§ PROBLEM DESCRIPTION: Print the entries verbatim, leaving out the images they contain.

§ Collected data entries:
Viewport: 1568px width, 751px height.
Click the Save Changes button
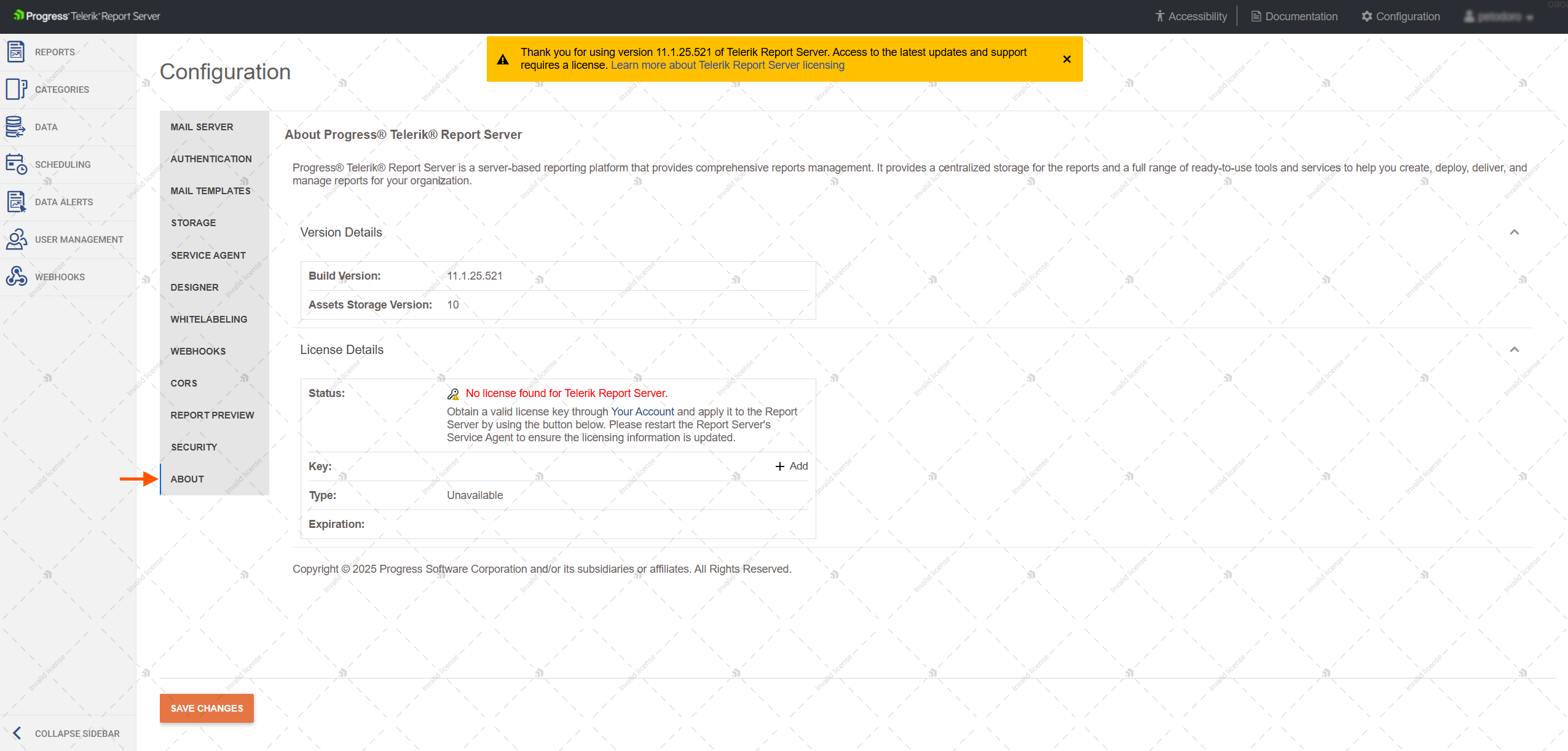coord(207,708)
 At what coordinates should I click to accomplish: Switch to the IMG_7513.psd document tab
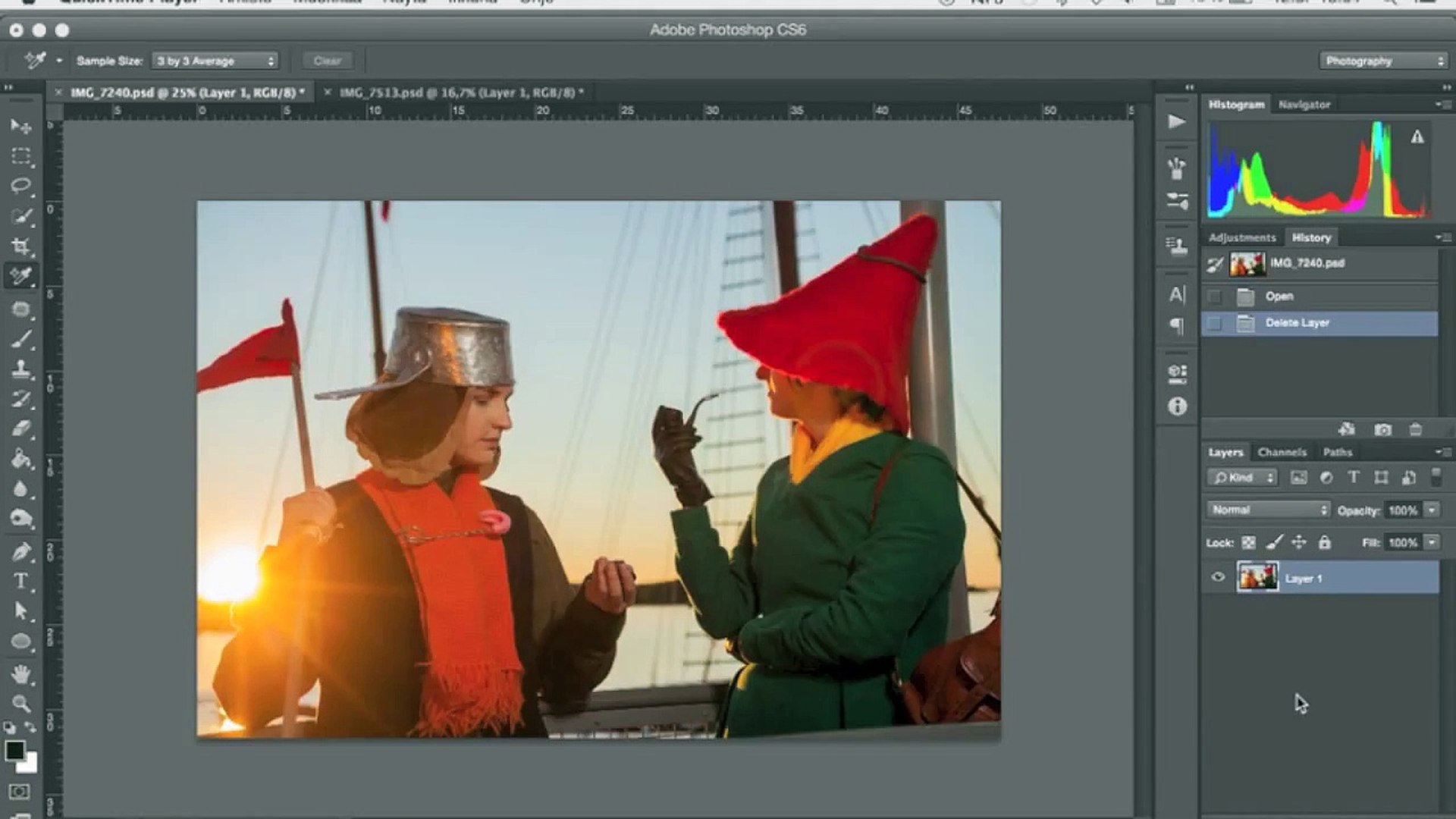(x=460, y=93)
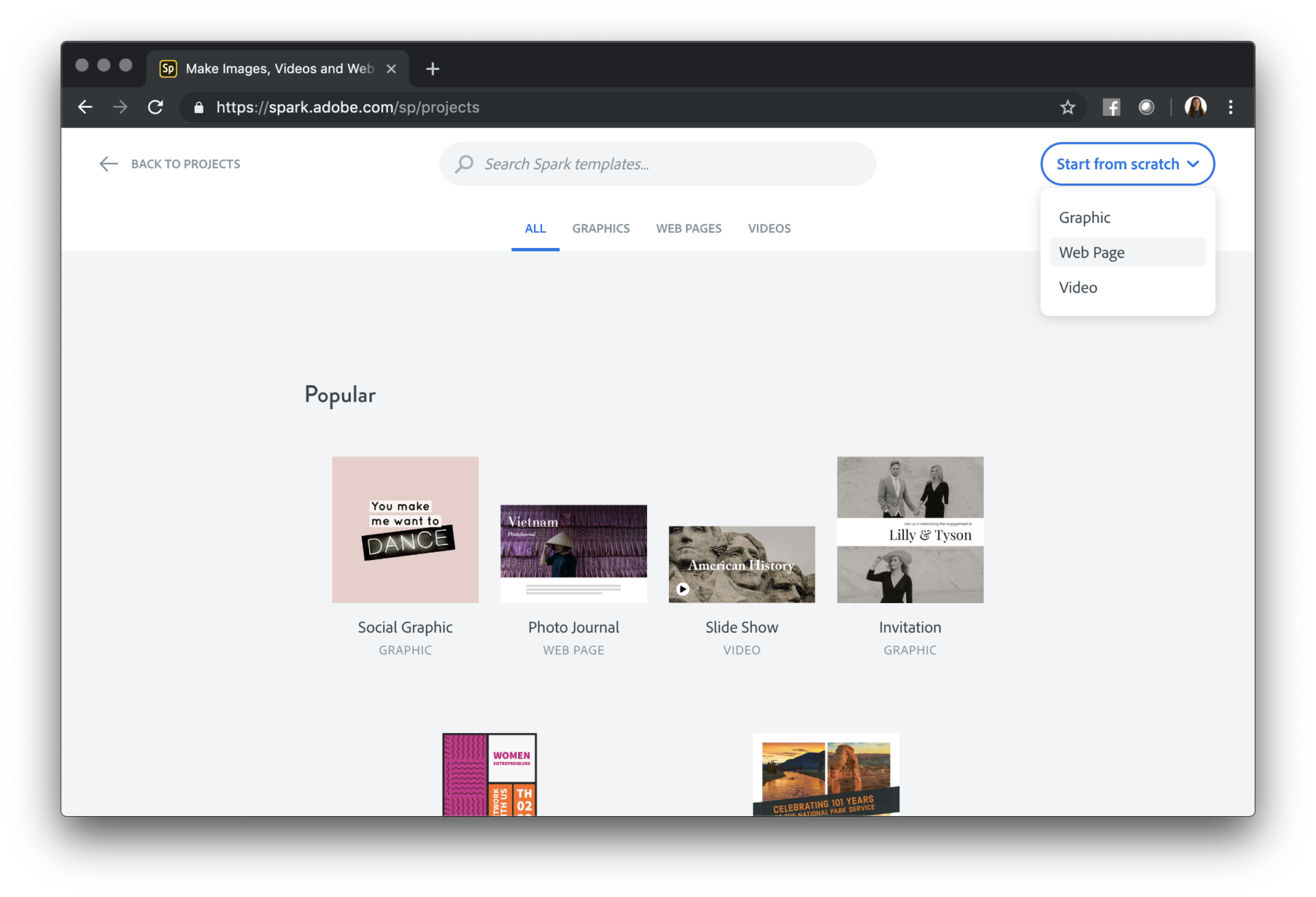1316x897 pixels.
Task: Choose Web Page from the dropdown menu
Action: [1092, 252]
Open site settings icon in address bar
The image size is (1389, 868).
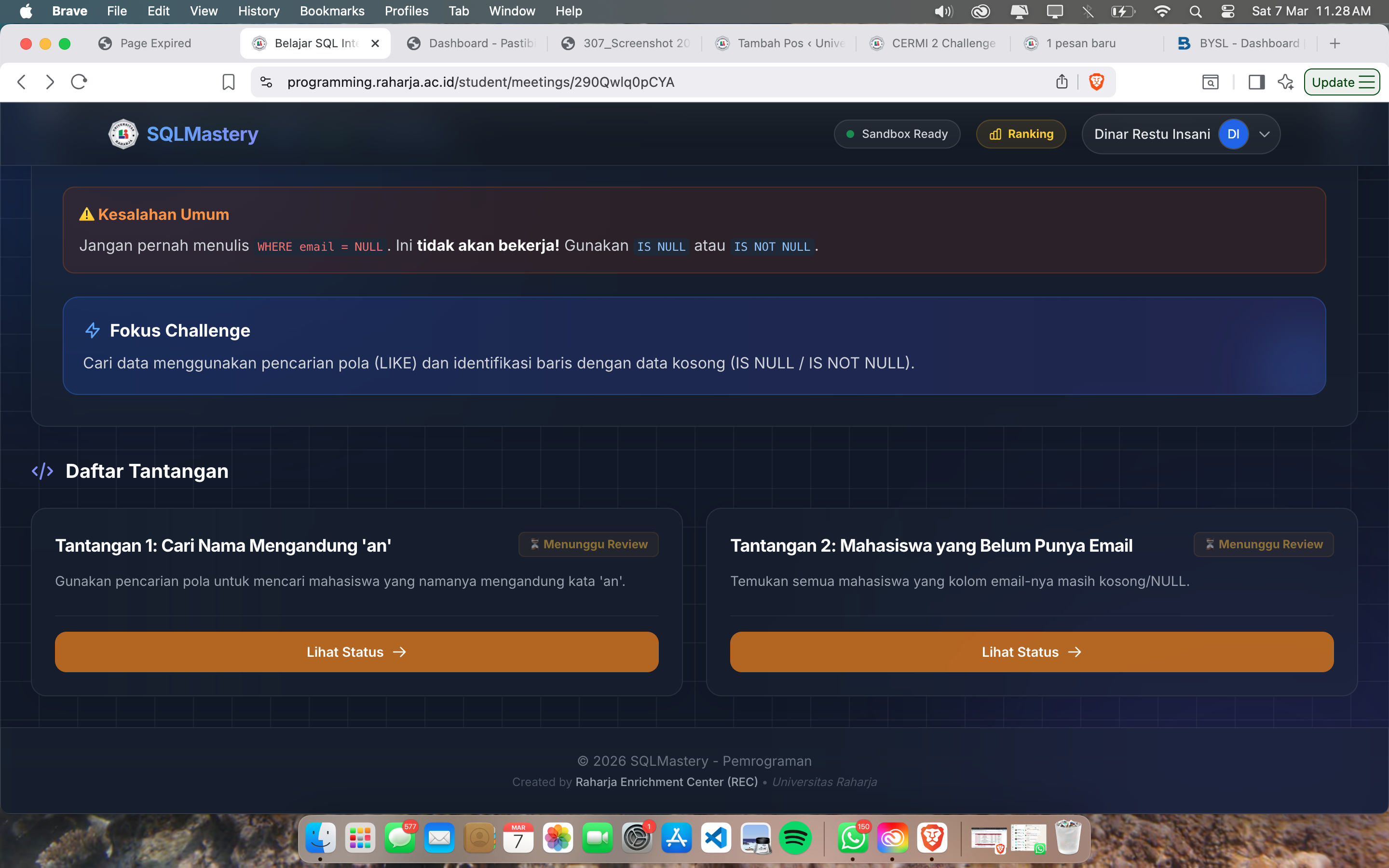[266, 82]
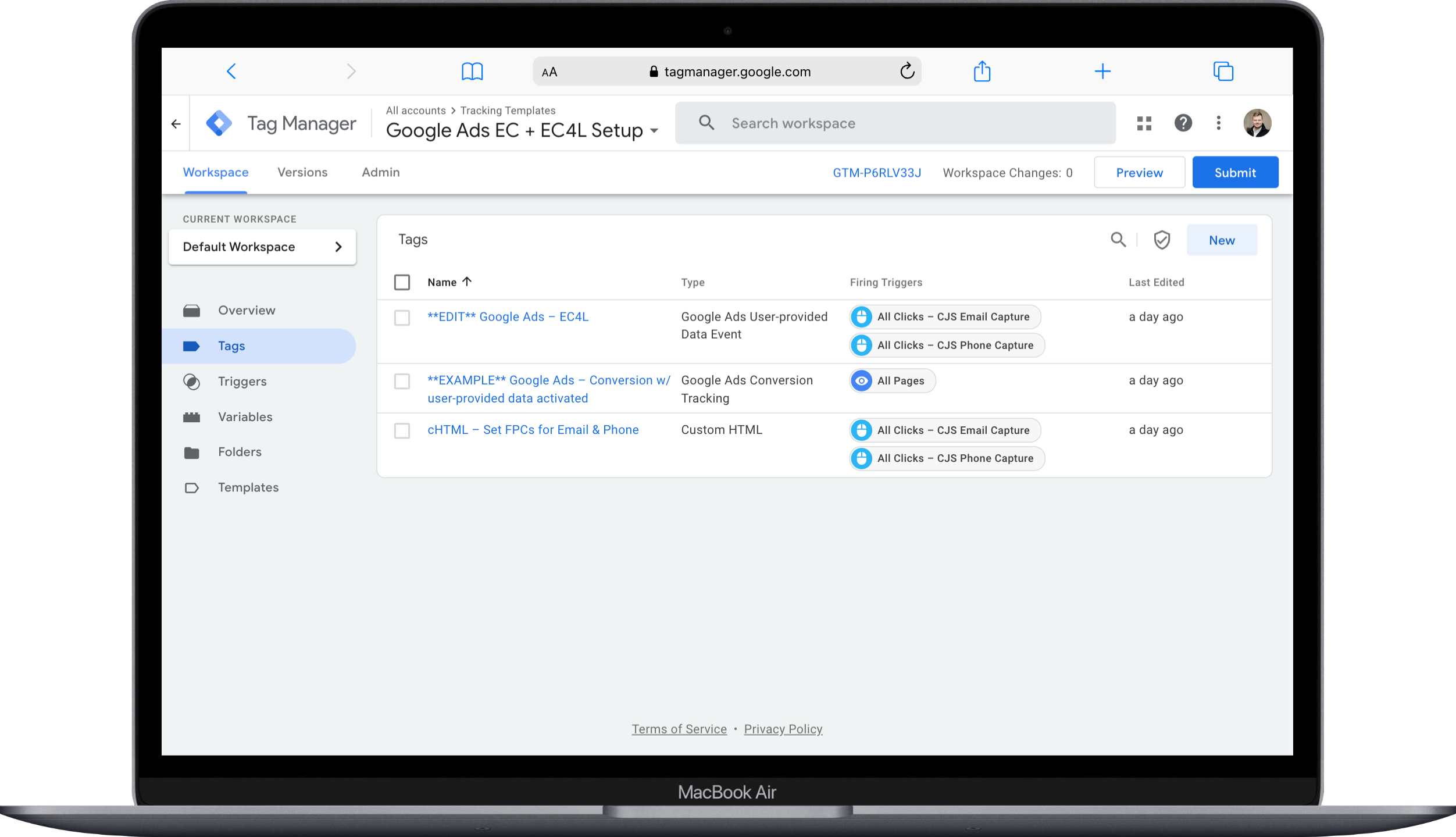Image resolution: width=1456 pixels, height=837 pixels.
Task: Expand Google Ads EC + EC4L Setup dropdown
Action: coord(654,130)
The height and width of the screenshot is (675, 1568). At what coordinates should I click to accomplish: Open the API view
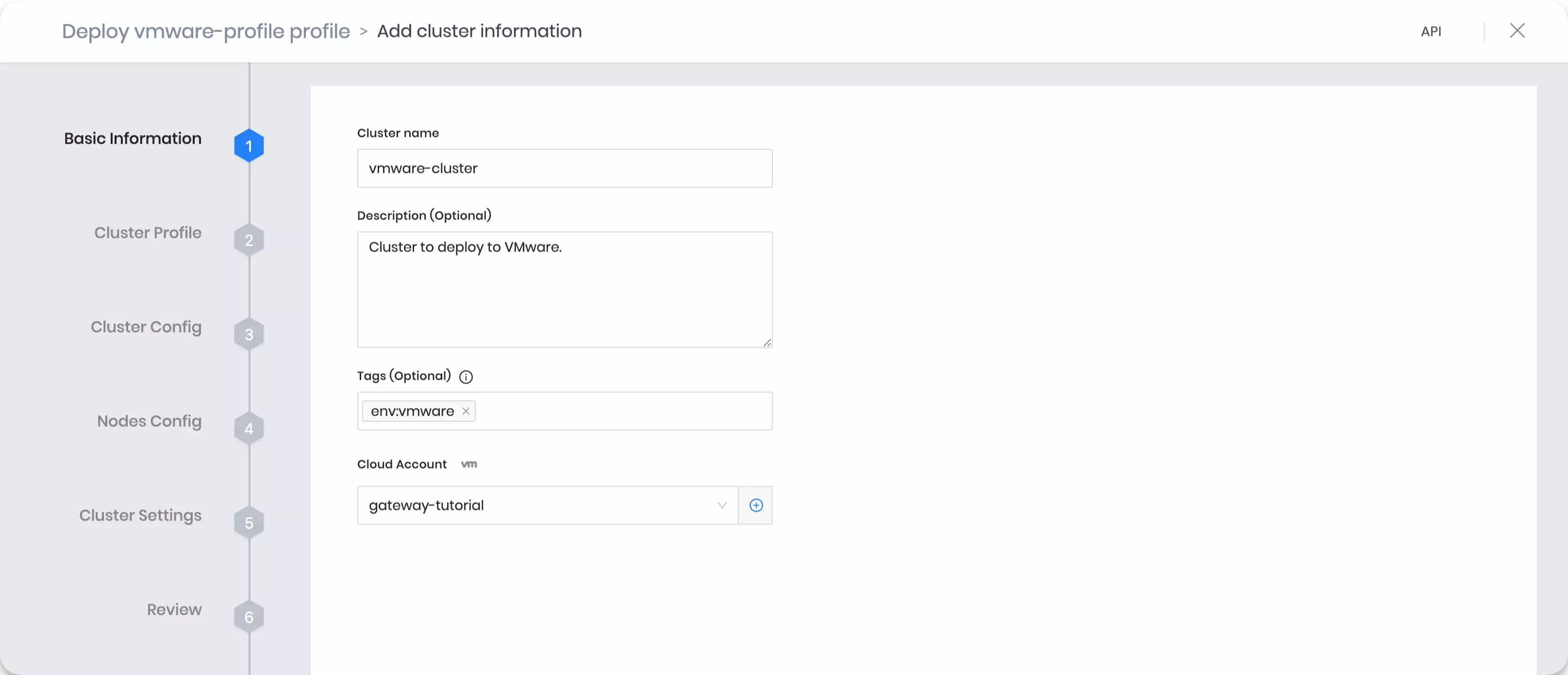[1432, 31]
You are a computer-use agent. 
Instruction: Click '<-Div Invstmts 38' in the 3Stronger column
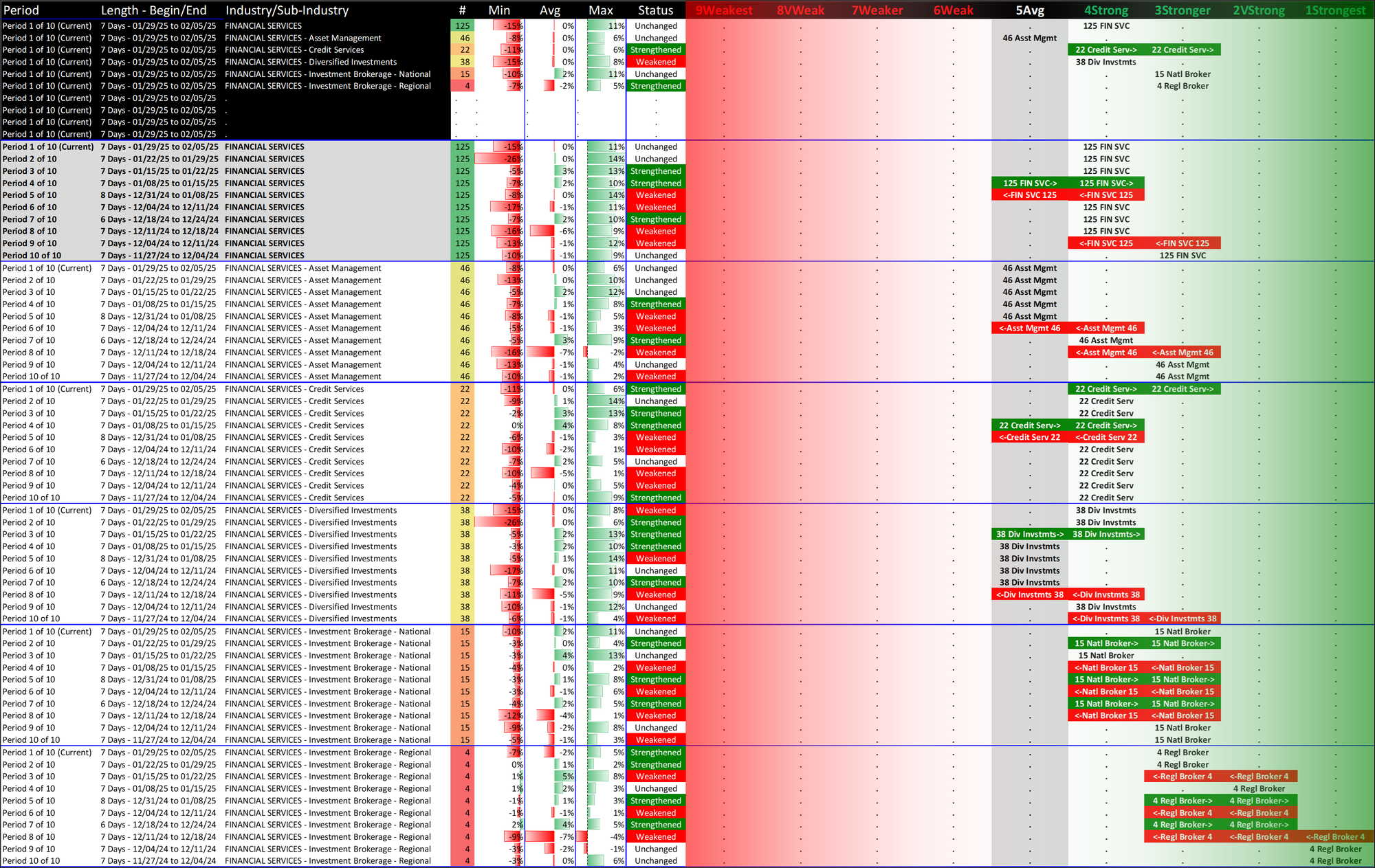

§ EXERCISE OUTPUT:
Viewport: 1568px width, 751px height.
Click the Save Changes button
coord(207,708)
 At what coordinates should I click to accomplish: Switch to the IMG_7513.psd document tab
(x=460, y=93)
1316x897 pixels.
Task: Choose Web Page from the dropdown menu
Action: [1092, 252]
Open site settings icon in address bar
The image size is (1389, 868).
[266, 82]
Image resolution: width=1456 pixels, height=837 pixels.
Task: Expand Google Ads EC + EC4L Setup dropdown
Action: coord(654,130)
The height and width of the screenshot is (675, 1568). At what coordinates should I click to accomplish: Open the API view
[1432, 31]
You are a computer-use agent. 
Instruction: Click '<-Div Invstmts 38' in the 3Stronger column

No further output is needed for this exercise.